▸ Problem details
Search the entries below for the string "agent" and copy the lines that hold it.

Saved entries
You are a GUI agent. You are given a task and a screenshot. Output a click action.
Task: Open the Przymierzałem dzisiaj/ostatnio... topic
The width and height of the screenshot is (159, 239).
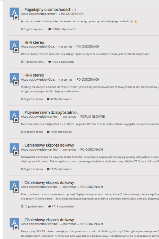click(x=52, y=112)
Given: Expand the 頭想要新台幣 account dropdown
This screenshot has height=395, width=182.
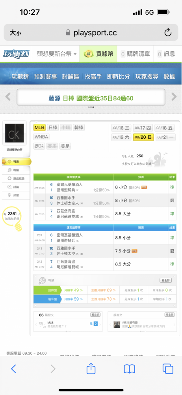Looking at the screenshot, I should coord(57,54).
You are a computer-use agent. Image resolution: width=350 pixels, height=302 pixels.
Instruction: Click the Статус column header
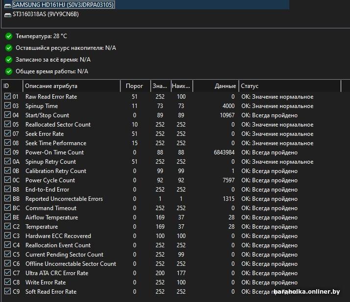coord(290,86)
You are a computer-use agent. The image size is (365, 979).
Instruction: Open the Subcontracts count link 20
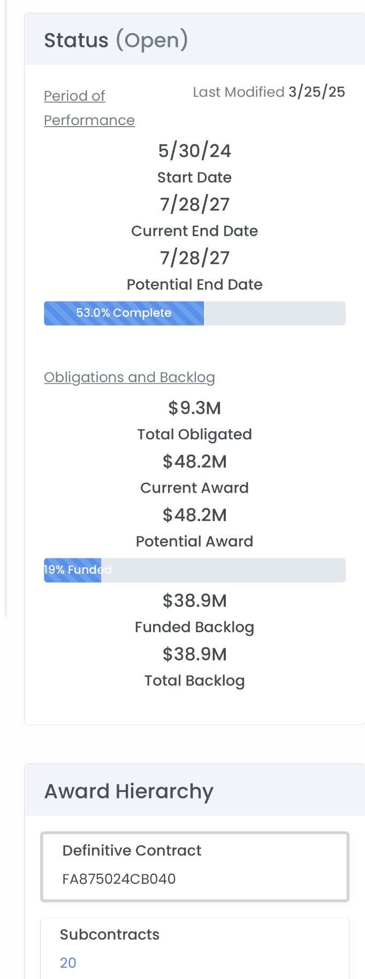68,963
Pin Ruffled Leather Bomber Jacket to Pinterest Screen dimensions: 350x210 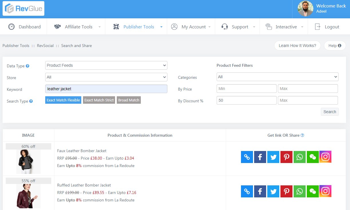pyautogui.click(x=286, y=191)
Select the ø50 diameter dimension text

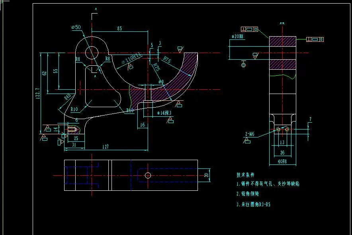point(76,27)
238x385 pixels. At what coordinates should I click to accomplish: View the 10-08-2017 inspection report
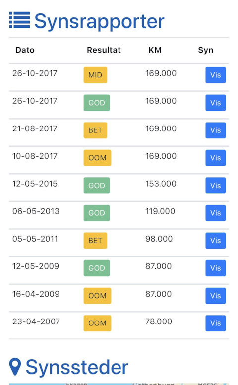(x=215, y=158)
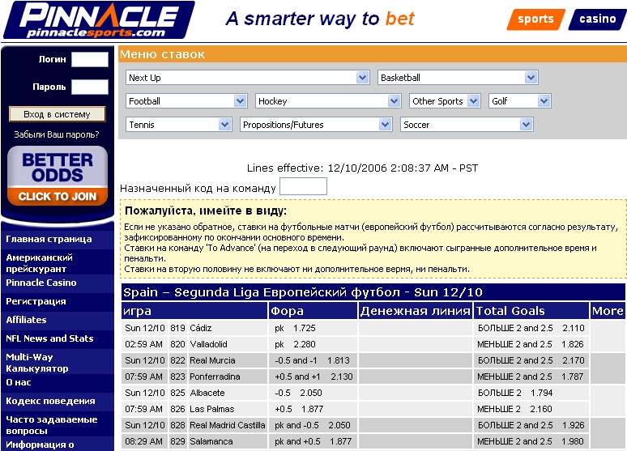Viewport: 627px width, 451px height.
Task: Go to Главная страница in sidebar
Action: pyautogui.click(x=49, y=239)
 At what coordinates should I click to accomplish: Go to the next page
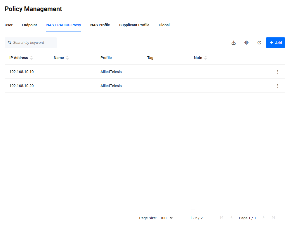[x=263, y=218]

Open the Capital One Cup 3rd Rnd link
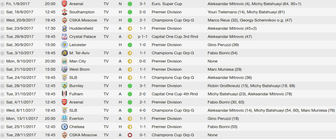175,37
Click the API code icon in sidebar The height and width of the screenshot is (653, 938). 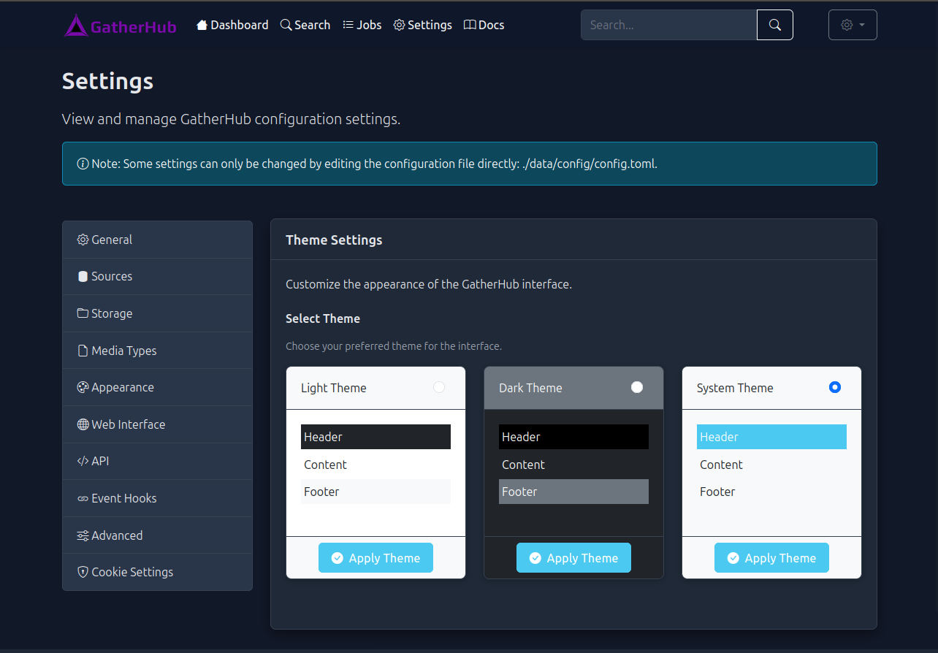pyautogui.click(x=82, y=461)
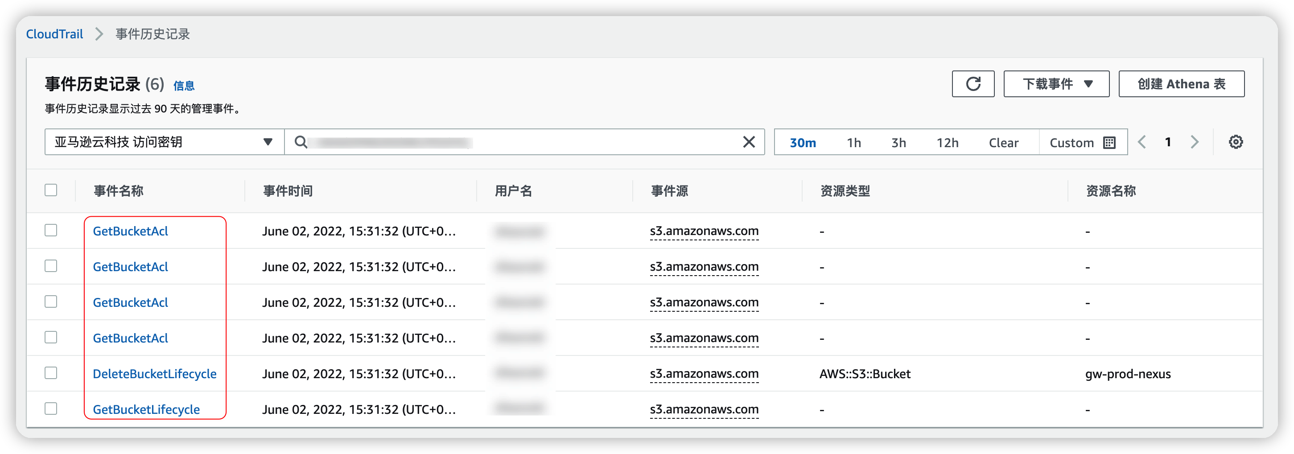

▸ Your solution
You are a GUI agent. You are given a task and a screenshot. Output a click action.
You are a computer-use agent. Image resolution: width=350 pixels, height=302 pixels.
You are a computer-use agent. The image size is (365, 979).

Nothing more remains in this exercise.